_What you should do_:
Nothing in the records may be changed; retype them in full.

_Given information_:
* * * * *
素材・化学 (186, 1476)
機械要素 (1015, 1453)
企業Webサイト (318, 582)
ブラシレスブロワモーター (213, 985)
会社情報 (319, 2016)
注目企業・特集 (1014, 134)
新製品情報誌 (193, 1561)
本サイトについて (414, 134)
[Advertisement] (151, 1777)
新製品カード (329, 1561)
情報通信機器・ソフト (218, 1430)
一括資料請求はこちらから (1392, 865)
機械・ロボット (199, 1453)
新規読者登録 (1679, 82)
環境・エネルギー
* * * * *
_The completed task_:
素材・化学 (186, 1476)
機械要素 (1015, 1453)
企業Webサイト (318, 582)
ブラシレスブロワモーター (213, 985)
会社情報 (319, 2016)
注目企業・特集 (1014, 134)
新製品情報誌 (193, 1561)
本サイトについて (414, 134)
[Advertisement] (151, 1777)
新製品カード (329, 1561)
情報通信機器・ソフト (218, 1430)
一括資料請求はこちらから (1392, 865)
機械・ロボット (199, 1453)
新規読者登録 (1679, 82)
環境・エネルギー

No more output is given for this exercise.